Available records:
****************************************

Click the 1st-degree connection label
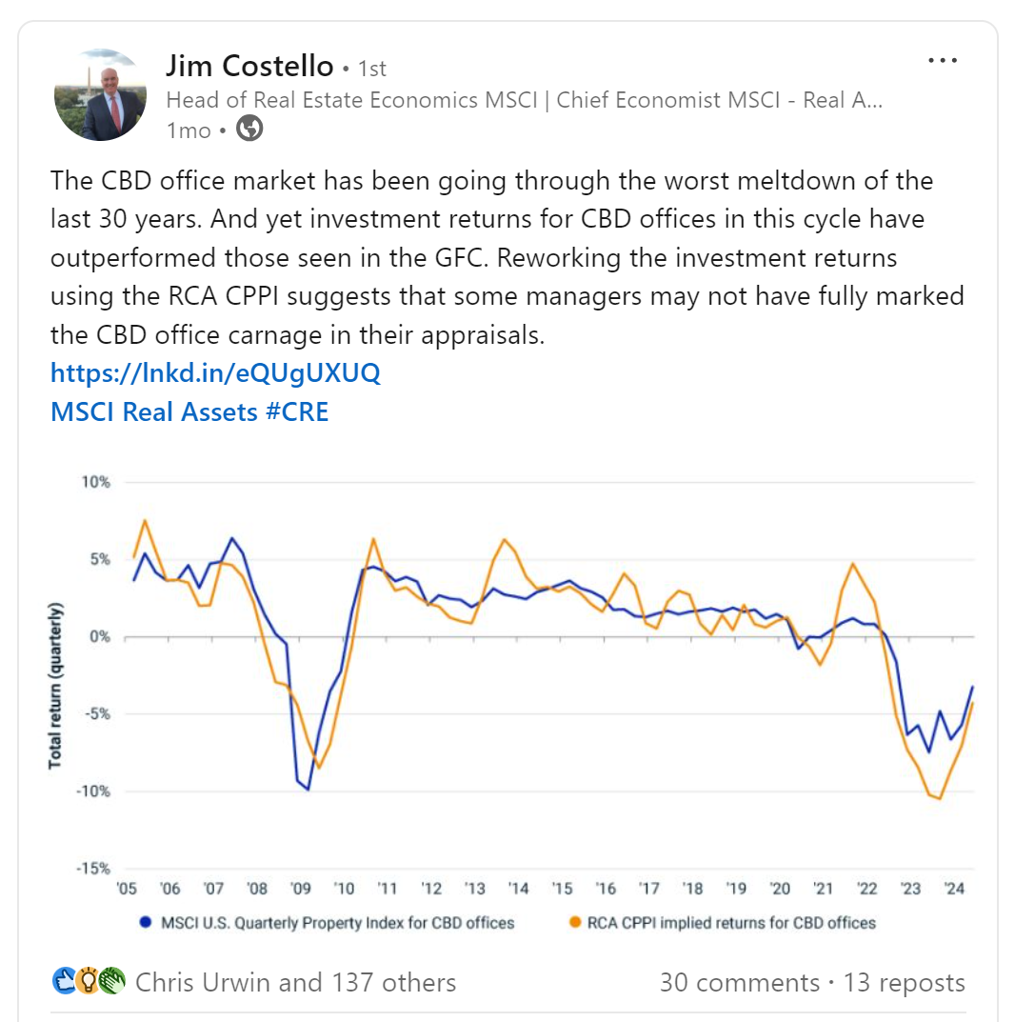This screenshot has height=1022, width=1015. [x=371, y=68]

****************************************

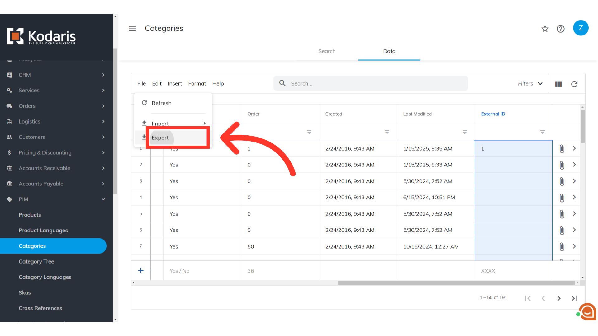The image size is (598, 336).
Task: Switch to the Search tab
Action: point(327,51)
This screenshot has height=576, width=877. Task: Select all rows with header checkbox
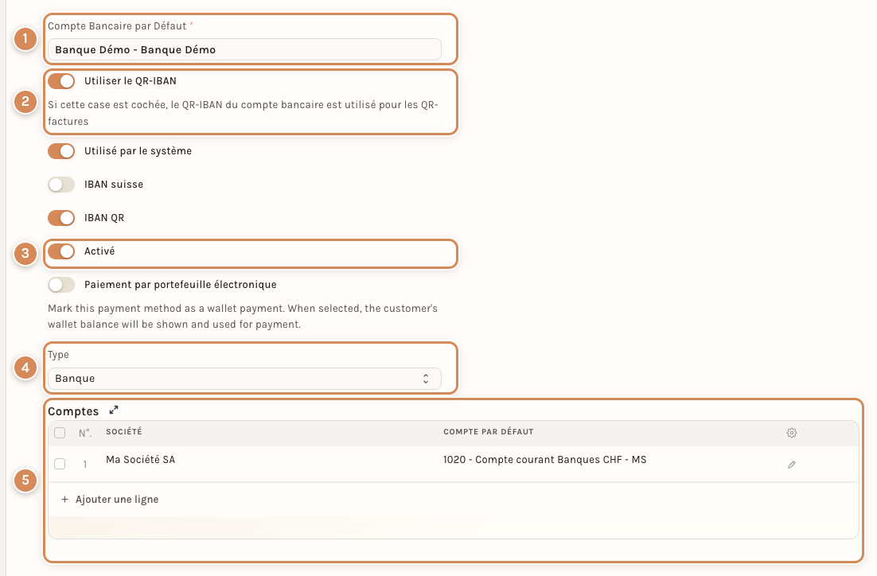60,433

****************************************

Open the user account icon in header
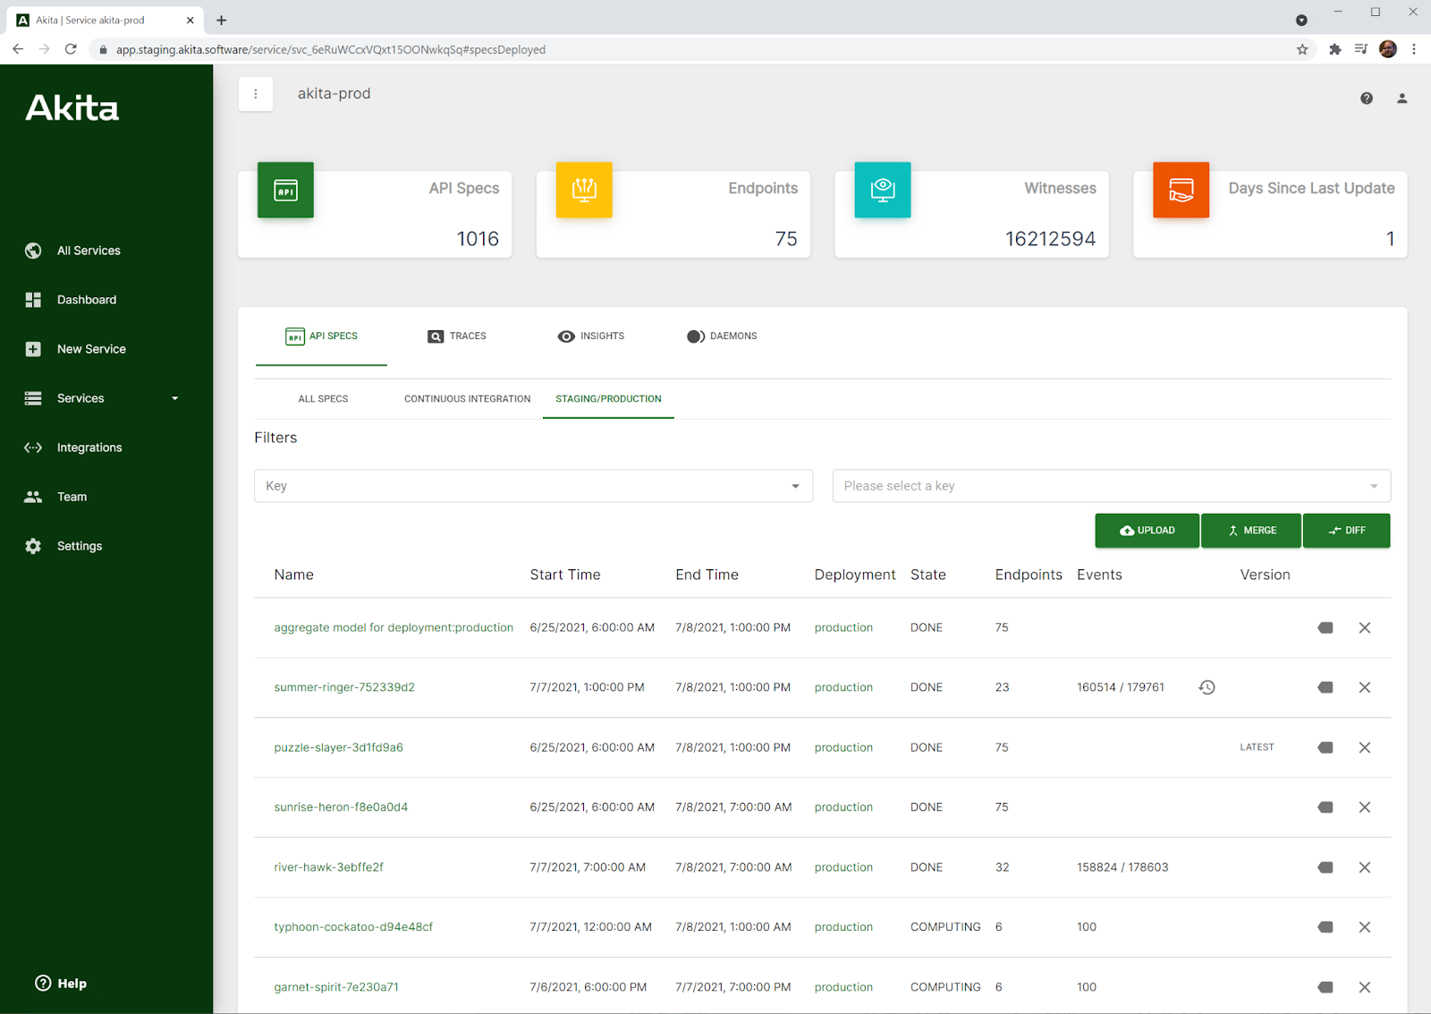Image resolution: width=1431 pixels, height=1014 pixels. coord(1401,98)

****************************************

Exercise: Pick out every line of the material above that contains the word "Task", and copy each one in full.

Response to the exercise:
Task: Switch to the Search tab
This screenshot has height=576, width=877. Task: Select all rows with header checkbox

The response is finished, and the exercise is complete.